What the task requires
In the records below, find the line that contains "Task: Open the Mail (邮件) tile" and the line that contains "Screen dimensions: 932x487", then retype exactly those two lines and every line between them.

[Stored items from a collection]

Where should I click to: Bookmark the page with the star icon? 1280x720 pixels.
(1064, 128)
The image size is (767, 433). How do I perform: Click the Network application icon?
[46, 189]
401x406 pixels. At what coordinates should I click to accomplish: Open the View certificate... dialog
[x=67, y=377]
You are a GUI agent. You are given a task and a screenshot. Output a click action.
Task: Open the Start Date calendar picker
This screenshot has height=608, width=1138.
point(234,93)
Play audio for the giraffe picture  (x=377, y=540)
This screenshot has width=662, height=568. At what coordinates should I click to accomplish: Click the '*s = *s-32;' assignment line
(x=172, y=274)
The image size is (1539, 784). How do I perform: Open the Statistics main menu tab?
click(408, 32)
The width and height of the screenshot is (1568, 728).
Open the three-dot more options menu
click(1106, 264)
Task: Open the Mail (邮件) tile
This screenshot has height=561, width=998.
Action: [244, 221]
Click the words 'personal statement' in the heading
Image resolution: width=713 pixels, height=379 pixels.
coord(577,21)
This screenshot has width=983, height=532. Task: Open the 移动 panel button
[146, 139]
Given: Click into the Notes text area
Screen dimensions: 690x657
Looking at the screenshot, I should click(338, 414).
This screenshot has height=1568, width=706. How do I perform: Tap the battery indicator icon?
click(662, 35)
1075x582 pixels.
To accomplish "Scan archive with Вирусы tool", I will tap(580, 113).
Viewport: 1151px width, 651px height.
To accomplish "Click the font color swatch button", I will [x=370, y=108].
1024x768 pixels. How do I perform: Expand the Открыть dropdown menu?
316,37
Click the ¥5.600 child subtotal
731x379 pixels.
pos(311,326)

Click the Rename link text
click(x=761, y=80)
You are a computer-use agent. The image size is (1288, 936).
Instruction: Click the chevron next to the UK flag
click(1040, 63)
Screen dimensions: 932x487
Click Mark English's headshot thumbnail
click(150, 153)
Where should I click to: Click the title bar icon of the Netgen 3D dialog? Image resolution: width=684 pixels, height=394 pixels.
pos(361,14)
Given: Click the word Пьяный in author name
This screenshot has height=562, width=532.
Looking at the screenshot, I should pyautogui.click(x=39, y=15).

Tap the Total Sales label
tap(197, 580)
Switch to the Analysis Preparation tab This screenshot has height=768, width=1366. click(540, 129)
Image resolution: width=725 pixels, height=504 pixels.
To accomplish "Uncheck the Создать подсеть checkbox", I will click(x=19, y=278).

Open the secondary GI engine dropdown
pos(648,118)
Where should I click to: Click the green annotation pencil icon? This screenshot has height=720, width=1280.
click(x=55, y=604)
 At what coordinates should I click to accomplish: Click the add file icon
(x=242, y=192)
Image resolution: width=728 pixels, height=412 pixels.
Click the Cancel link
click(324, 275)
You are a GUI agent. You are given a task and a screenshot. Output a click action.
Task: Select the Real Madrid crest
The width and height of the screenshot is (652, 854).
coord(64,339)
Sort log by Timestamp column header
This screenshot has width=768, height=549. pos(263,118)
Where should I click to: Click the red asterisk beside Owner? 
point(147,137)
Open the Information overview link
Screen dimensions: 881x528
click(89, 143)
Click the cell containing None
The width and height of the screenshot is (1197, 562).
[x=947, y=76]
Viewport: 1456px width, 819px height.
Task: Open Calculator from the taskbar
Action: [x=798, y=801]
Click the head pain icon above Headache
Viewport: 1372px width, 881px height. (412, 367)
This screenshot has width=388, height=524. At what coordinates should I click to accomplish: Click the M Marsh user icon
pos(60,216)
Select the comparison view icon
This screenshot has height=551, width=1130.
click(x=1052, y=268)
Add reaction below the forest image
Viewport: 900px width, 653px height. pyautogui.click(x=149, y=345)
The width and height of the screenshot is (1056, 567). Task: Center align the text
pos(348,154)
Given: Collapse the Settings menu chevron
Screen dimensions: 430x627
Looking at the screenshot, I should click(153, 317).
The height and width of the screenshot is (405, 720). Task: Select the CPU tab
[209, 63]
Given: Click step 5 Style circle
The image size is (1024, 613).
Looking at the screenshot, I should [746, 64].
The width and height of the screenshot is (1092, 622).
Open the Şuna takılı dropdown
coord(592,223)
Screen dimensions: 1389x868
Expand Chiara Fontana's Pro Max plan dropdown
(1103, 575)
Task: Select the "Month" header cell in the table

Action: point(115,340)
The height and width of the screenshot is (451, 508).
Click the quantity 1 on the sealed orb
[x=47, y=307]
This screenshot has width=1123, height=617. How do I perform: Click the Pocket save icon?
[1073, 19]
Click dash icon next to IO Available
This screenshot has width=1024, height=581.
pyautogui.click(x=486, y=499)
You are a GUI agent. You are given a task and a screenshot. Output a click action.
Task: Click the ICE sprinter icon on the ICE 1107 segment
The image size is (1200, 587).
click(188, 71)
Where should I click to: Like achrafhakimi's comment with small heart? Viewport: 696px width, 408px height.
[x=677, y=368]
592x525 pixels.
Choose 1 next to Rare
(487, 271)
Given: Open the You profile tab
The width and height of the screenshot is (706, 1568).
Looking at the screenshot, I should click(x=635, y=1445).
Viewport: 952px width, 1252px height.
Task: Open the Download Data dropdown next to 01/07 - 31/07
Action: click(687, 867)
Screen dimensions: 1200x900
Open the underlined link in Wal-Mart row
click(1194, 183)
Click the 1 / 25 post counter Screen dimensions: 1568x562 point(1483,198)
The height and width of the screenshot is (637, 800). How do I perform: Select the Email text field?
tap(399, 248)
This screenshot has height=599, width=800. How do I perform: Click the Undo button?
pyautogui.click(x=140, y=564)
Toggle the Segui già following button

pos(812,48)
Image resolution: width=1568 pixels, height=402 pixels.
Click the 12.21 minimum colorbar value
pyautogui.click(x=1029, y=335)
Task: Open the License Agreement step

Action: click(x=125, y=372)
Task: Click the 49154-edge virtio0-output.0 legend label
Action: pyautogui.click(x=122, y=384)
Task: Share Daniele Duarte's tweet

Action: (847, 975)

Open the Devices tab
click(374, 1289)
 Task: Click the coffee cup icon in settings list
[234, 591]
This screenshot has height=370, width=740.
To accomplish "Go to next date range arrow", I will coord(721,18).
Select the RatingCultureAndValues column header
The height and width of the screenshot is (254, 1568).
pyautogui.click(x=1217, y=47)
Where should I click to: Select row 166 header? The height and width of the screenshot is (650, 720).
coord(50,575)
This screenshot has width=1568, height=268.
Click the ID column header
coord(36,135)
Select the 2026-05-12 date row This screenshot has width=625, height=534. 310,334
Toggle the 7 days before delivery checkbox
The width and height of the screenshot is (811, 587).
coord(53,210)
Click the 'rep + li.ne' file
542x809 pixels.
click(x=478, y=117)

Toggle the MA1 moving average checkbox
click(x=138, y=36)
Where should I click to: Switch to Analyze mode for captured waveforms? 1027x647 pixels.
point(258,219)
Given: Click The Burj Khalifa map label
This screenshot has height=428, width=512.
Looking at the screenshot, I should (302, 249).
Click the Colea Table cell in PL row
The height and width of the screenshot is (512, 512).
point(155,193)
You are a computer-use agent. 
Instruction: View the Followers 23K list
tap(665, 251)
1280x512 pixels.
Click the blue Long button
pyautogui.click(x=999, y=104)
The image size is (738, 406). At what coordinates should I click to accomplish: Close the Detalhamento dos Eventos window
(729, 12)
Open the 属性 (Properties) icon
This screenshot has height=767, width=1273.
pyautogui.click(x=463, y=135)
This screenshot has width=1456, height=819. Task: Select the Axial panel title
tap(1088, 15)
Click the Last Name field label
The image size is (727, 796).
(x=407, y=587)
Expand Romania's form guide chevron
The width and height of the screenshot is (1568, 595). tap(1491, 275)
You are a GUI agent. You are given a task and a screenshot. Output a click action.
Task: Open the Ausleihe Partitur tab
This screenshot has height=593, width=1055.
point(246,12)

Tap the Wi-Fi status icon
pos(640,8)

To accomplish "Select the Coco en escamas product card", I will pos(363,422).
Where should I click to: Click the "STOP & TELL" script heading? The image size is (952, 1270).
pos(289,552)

Solution below
Task: Open the Mail (邮件) tile
This screenshot has height=561, width=998.
Action: [244, 221]
Click the words 'personal statement' in the heading
Image resolution: width=713 pixels, height=379 pixels.
coord(577,21)
This screenshot has width=983, height=532. Task: Open the 移动 panel button
[146, 139]
Given: Click into the Notes text area
Screen dimensions: 690x657
Looking at the screenshot, I should click(338, 414).
This screenshot has height=1568, width=706. How do I perform: Tap the battery indicator icon?
click(662, 35)
1075x582 pixels.
To accomplish "Scan archive with Вирусы tool", I will tap(580, 113).
Viewport: 1151px width, 651px height.
To accomplish "Click the font color swatch button", I will [x=370, y=108].
1024x768 pixels. How do I perform: Expand the Открыть dropdown menu?
316,37
Click the ¥5.600 child subtotal
731x379 pixels.
pos(311,326)

Click the Rename link text
click(x=761, y=80)
You are a computer-use agent. The image size is (1288, 936).
Instruction: Click the chevron next to the UK flag
click(1040, 63)
Screen dimensions: 932x487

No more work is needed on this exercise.